На долю Бурки и на этот раз выпало первому испытать силу потока. К его крепкому поводу привязали длинную веревку, конец которой перенесли на противоположный берег, а затем стали общими силами сталкивать коня в воду. Бурка долго сопротивлялся, но, прижатый нами к ключу, вдруг сделал огромный прыжок и с головой окунулся в мутный поток. При прыжке веревка попала под передние ноги коню и запутала его. Не имея возможности сопротивляться течению, Бурка поплыл вниз, а люди, стоящие на противоположном берегу, не могли натягивать веревку, боясь, что конь окончательно запутается в ней и захлебнется. Почувствовав свободу, конь повернул обратно и с трудом выбрался на берег.
К наступлению сумерек мы перетащили свое имущество на противоположную сторону ключа, лошади же остались ночевать на левом берегу.
Скоро стало темнеть, и измученные люди после короткого ужина легли спать.
Человек, который провел долгий день на свежем воздухе в лесу или в горах, да еще крепко при этом поработал, обычно засыпает быстро.

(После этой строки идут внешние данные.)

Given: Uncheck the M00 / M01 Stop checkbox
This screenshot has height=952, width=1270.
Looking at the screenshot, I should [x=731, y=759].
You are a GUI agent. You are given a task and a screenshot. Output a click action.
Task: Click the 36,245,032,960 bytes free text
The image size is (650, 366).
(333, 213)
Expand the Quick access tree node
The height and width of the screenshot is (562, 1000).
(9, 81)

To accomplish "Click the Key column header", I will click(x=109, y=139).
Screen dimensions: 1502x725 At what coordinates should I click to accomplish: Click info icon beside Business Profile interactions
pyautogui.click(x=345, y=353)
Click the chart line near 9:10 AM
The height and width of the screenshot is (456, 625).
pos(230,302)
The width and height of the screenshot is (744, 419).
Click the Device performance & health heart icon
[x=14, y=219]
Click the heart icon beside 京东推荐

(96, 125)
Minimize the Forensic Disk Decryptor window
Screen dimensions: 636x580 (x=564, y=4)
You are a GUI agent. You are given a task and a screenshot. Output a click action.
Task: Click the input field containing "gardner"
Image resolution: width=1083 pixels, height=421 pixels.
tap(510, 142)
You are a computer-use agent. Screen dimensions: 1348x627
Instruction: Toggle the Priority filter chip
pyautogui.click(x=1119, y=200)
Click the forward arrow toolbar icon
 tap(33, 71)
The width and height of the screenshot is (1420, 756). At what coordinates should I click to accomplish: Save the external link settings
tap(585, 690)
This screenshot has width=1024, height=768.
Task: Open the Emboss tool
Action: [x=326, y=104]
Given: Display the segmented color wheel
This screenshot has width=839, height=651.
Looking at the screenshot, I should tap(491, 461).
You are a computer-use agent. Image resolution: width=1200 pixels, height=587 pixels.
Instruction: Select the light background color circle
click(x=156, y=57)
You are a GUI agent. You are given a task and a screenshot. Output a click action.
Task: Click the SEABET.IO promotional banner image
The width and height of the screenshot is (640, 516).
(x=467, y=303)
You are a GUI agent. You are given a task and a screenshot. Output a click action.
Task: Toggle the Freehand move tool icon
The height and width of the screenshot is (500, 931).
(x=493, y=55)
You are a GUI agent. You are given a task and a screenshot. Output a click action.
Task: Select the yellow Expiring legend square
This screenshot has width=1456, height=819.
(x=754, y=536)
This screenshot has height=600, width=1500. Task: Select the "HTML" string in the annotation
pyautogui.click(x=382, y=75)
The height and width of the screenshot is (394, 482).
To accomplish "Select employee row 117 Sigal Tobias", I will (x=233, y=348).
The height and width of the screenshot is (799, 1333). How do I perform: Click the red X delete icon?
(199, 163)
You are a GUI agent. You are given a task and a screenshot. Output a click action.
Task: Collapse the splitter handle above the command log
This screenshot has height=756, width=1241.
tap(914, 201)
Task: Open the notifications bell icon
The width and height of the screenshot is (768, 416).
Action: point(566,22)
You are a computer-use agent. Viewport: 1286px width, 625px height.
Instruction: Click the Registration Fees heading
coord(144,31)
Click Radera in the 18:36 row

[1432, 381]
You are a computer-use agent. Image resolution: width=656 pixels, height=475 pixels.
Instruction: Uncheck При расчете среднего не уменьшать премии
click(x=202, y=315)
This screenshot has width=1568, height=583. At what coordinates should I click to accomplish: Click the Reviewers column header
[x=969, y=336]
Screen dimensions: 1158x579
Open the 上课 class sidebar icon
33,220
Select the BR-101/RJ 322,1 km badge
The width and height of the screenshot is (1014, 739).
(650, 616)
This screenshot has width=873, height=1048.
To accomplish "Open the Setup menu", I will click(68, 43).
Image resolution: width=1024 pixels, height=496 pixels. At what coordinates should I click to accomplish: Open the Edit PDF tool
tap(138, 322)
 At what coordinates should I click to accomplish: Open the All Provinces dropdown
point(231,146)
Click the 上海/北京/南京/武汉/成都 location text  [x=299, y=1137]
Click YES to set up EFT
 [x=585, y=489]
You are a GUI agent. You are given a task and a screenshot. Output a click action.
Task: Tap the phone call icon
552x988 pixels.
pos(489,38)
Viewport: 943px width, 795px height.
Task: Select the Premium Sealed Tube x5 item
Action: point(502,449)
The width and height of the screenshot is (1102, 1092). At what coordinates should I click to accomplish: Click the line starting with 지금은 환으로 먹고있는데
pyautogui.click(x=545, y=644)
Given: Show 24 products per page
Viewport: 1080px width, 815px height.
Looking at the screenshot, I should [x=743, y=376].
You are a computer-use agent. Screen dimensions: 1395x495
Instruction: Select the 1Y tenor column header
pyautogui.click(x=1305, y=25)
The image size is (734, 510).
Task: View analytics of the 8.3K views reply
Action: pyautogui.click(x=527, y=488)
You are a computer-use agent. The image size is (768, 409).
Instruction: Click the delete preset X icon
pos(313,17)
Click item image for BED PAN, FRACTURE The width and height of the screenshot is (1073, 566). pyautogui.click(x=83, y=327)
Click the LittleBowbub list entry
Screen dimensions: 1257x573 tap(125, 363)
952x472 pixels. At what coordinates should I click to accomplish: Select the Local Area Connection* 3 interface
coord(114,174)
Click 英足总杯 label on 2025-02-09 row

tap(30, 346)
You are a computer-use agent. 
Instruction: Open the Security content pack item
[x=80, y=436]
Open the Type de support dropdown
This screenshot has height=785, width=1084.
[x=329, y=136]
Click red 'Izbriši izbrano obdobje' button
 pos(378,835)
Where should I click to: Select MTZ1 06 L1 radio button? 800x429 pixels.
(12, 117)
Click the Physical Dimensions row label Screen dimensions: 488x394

Его не тревожит ни бессонница, ни сновидения, он не слышит шороха ночных букашек, не замечает неровностей почвы под собственным боком, и даже при всех этих неудобствах за короткую летнюю ночь успевает отдохнуть, и утром на его лице и следа не остается от вчерашней усталости. Я всегда удивлялся особенному свойству Саянских гор в этом отношении. Их природа умела за день изматывать наши силы, но еще быстрее восстанавливать их.
Все спали крепко. Изредка кто-нибудь тихо всхрапнет, да иногда Левка или Черня во сне легонько взвизгнут, будто догоняя зверя.
В такие весенние ночи трудно пробудиться, да и сама природа не проснется вдруг. Еще не посветлеет небо, неожиданно откуда-то прорвется невнятный звук: не то треснул сломанный сучок, не то спросонья пикнула птичка. Затем по лесу пронесется ветерок, и, сожалея о короткой ночи, в старом ельнике уныло прокричит разбойница-сова. Это значит, что наступает утро.